▶ TASKS AND EXERCISES
A. Rewrite the passage of the article on Sri Lanka's payments to Imaad Zuberi. Begin at the words "Zuberi’s windfall was", stop after "been previously reported.", and change "Justice Department" to "Department of Justice".
B. According to the article on Sri Lanka's payments to Imaad Zuberi, how much did the Sri Lankan government pay Zuberi directly over the five-month period in 2014?

## start SELECTED TEXT

The former Sri Lankan Government, over a 5-month period in 2014, allegedly paid USD 6.5 million directly and indirectly to US-based WR Group and a private equity fund manager, Imaad Zuberi, the Foreign Policy magazine reported.
Imaad Zuberi, age 45, is a an elite political fundraiser. He was among the top tier of bundlers for US President Barack Obama’s 2012 reelection campaign, meaning he delivered $500,000 or more in contributions. He’s already among Clinton’s “Hillblazers,” bundling $100,000 for her presidential campaign in its first months.
Among the perks of delivering that much money to candidates is access to them, and advertising that access caught the eye of those who wanted some of it for themselves.
The Sri Lankan government, long under fire for official corruption and at a low point in its relations with Washington, did just that. Over a five-month period in 2014, it paid Zuberi $4.5 million directly — plus another $2 million to a company he co-owns — for consulting services which included influencing the U.S. government, according to documents obtained by Foreign Policy.
Zuberi’s windfall was not disclosed to the Justice Department, as required under federal law, and the lobbying and public relations firms hired through his company to influence the U.S. government on Sri Lanka’s behalf have all received DOJ subpoenas, according to a senior government official. Justice is seeking public assets allegedly stolen from Sri Lanka. None of the firms is a target of the investigation, which is focused on members of the family of the country’s former president and has not been previously reported.

## end SELECTED TEXT
## start GIVEN INFORMATION

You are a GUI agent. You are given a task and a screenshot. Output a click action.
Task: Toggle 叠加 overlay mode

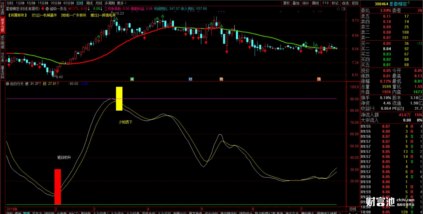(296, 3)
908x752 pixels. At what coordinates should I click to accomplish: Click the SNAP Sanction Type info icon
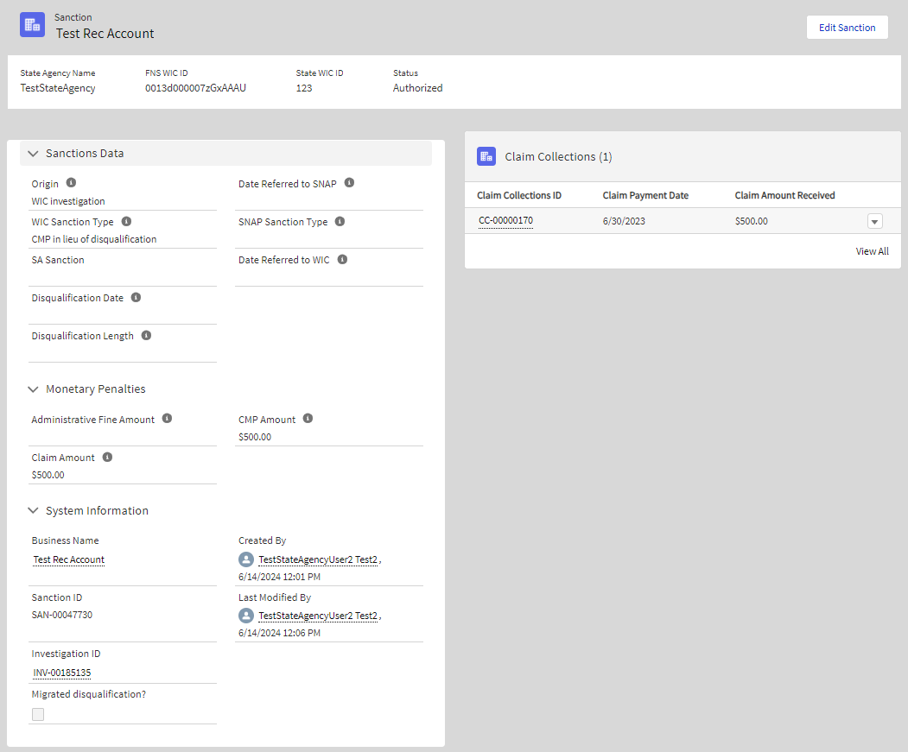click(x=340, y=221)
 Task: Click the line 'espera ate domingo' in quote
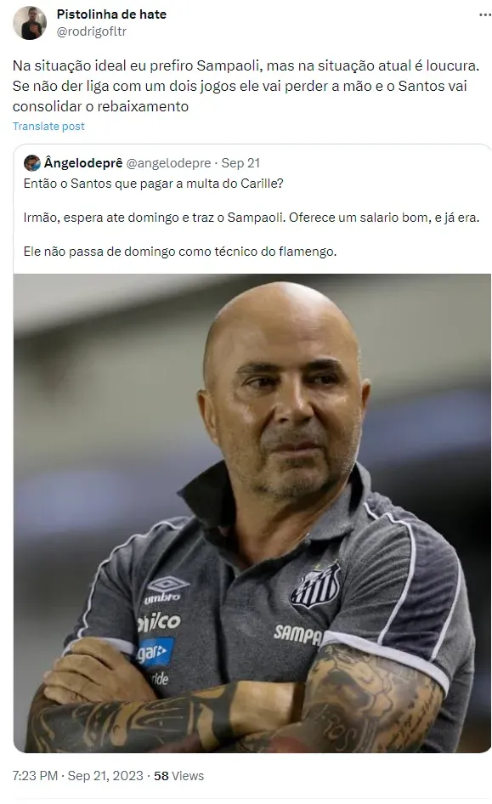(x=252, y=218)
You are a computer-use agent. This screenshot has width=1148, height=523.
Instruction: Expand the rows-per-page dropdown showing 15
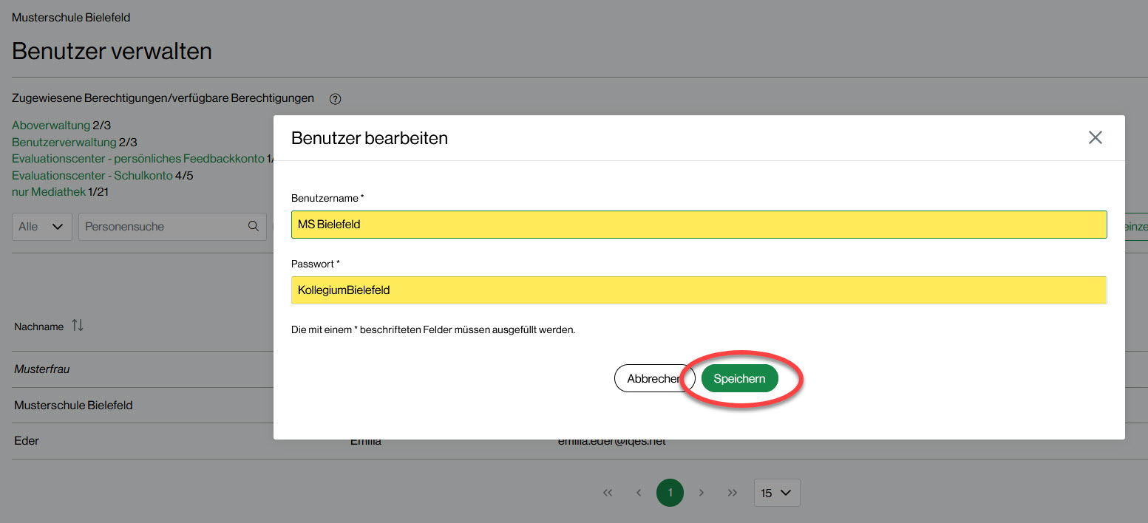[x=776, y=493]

## end GIVEN INFORMATION
## start GIVEN INFORMATION

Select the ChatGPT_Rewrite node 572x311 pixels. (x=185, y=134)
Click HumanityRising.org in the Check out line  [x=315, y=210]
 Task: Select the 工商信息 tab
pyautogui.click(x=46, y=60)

## end GIVEN INFORMATION
## start GIVEN INFORMATION

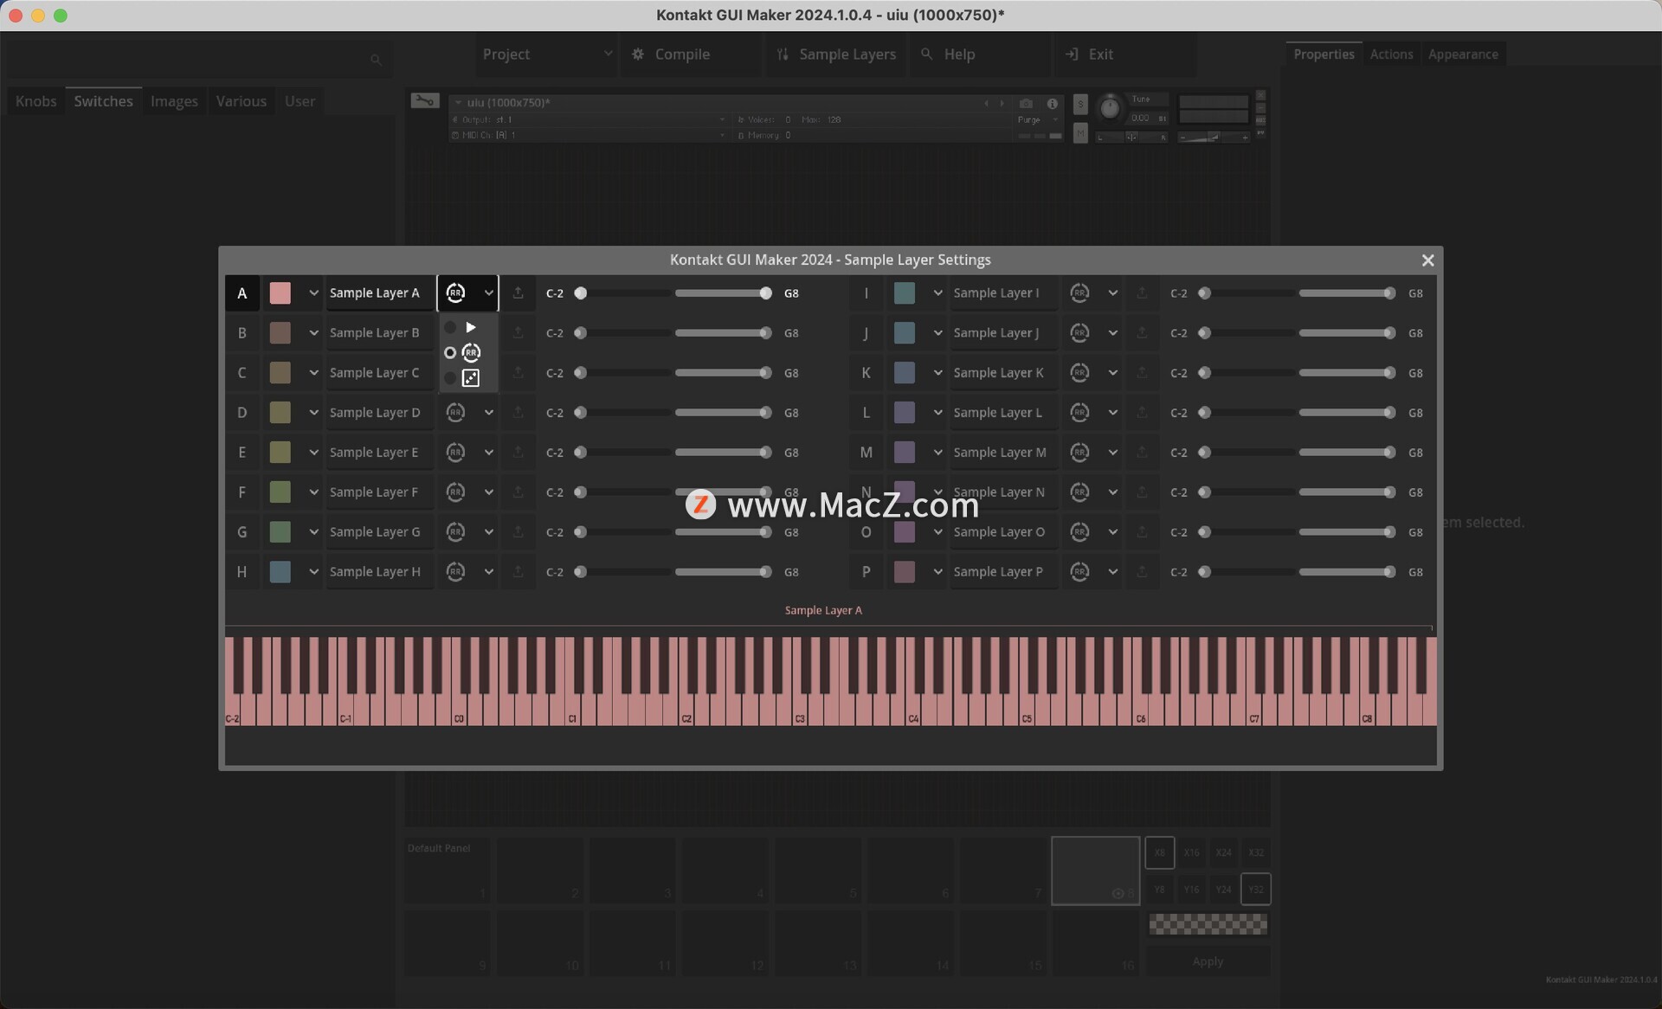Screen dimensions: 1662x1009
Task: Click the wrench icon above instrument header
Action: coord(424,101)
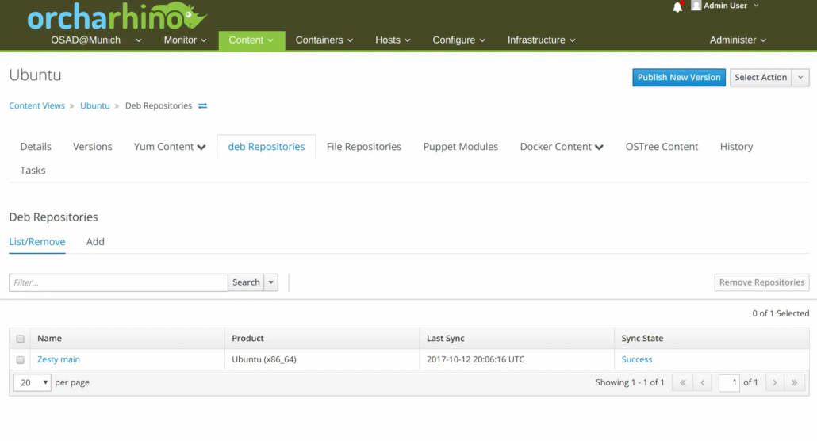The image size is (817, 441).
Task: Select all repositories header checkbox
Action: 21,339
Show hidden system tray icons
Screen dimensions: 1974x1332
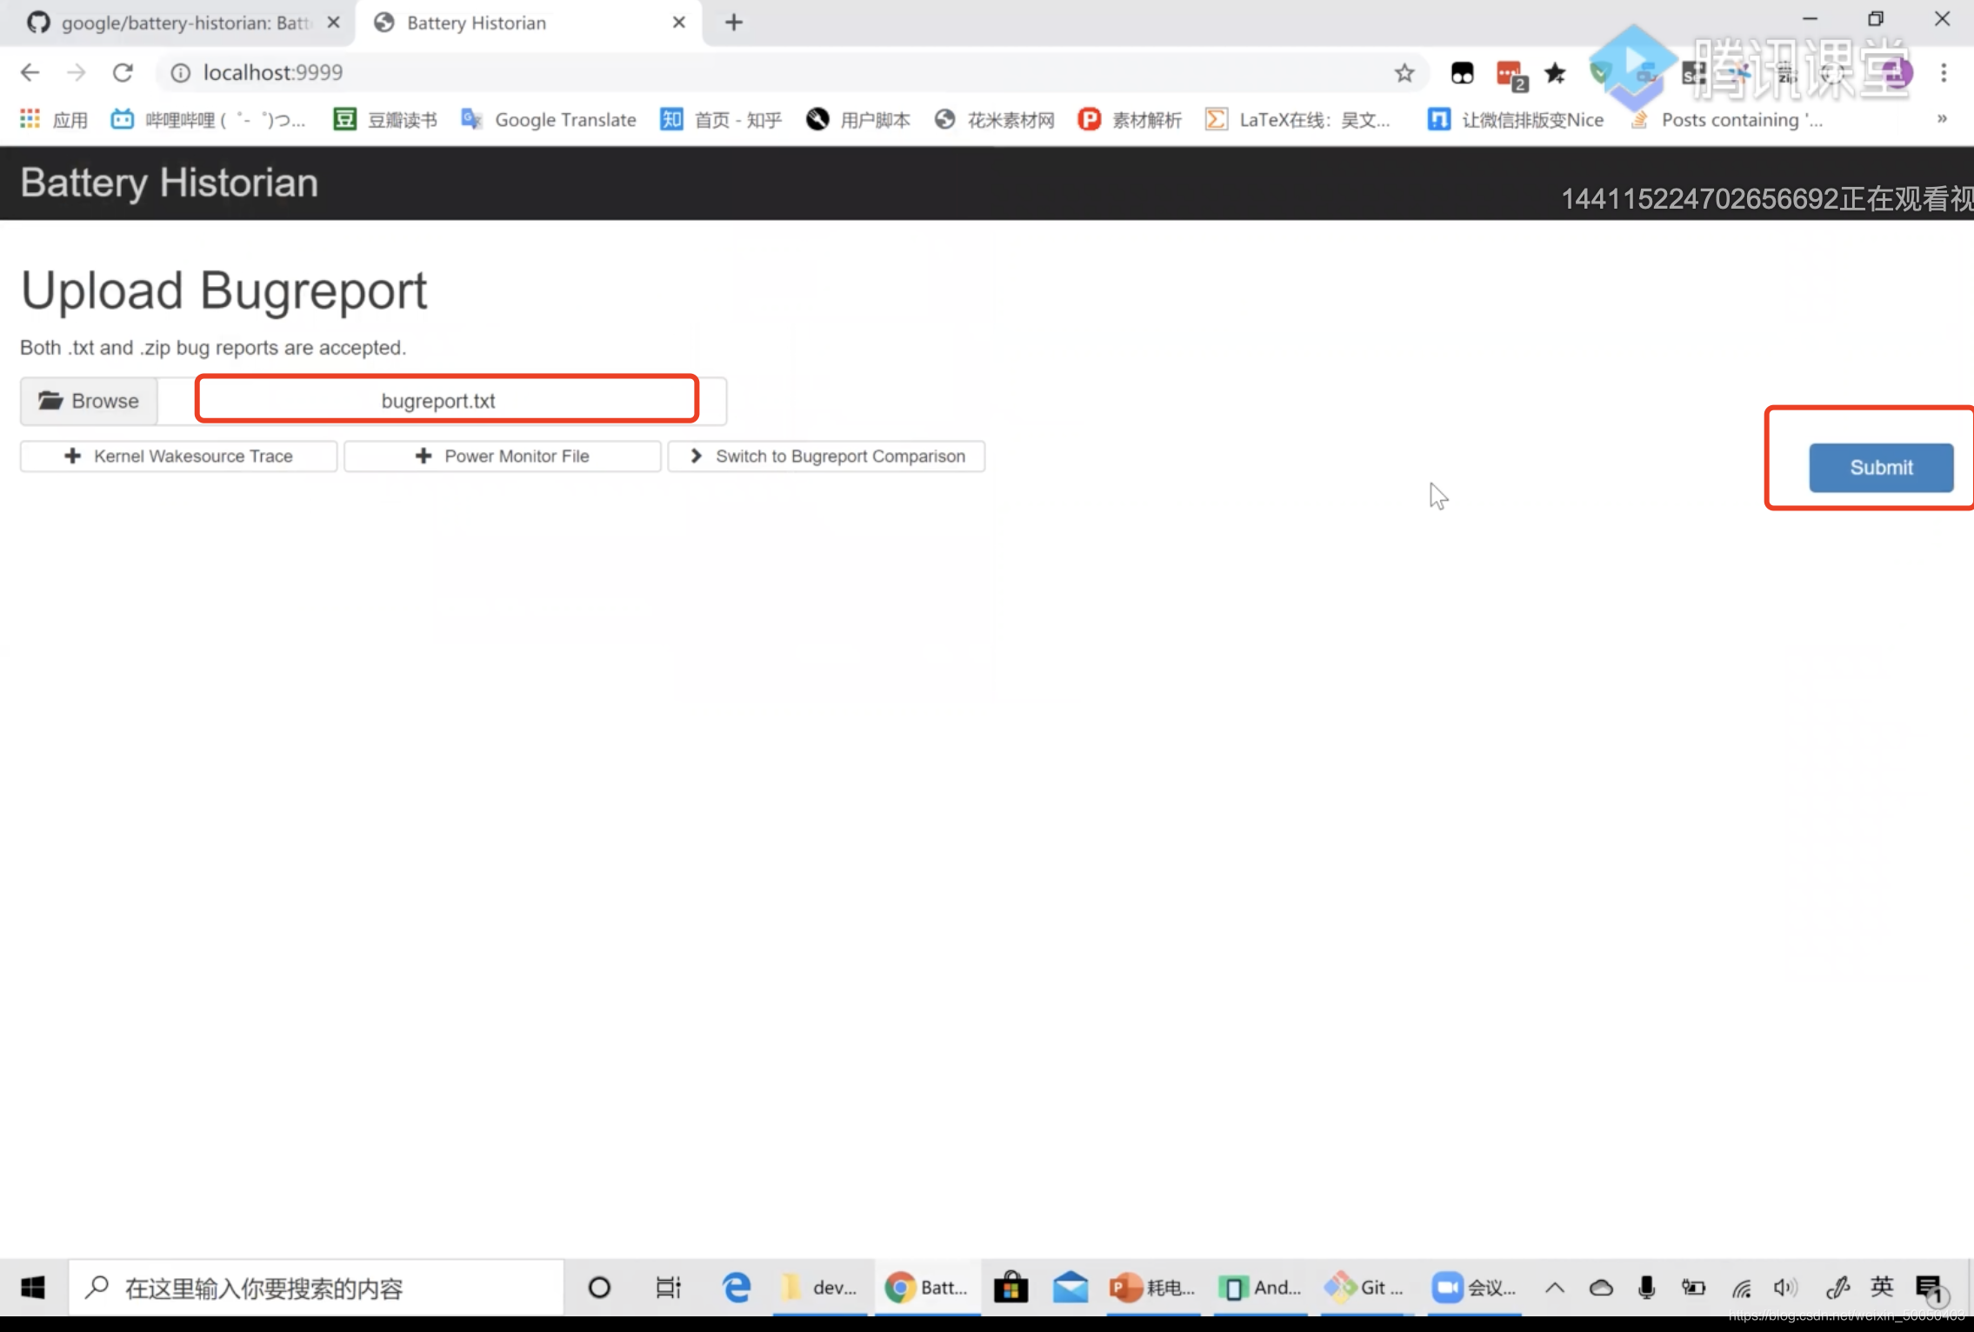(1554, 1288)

## end GIVEN INFORMATION

▶ SET OF ANSWERS
A.
Zuberi’s windfall was not disclosed to the Department of Justice, as required under federal law, and the lobbying and public relations firms hired through his company to influence the U.S. government on Sri Lanka’s behalf have all received DOJ subpoenas, according to a senior government official. Justice is seeking public assets allegedly stolen from Sri Lanka. None of the firms is a target of the investigation, which is focused on members of the family of the country’s former president and has not been previously reported.

B. $4.5 million.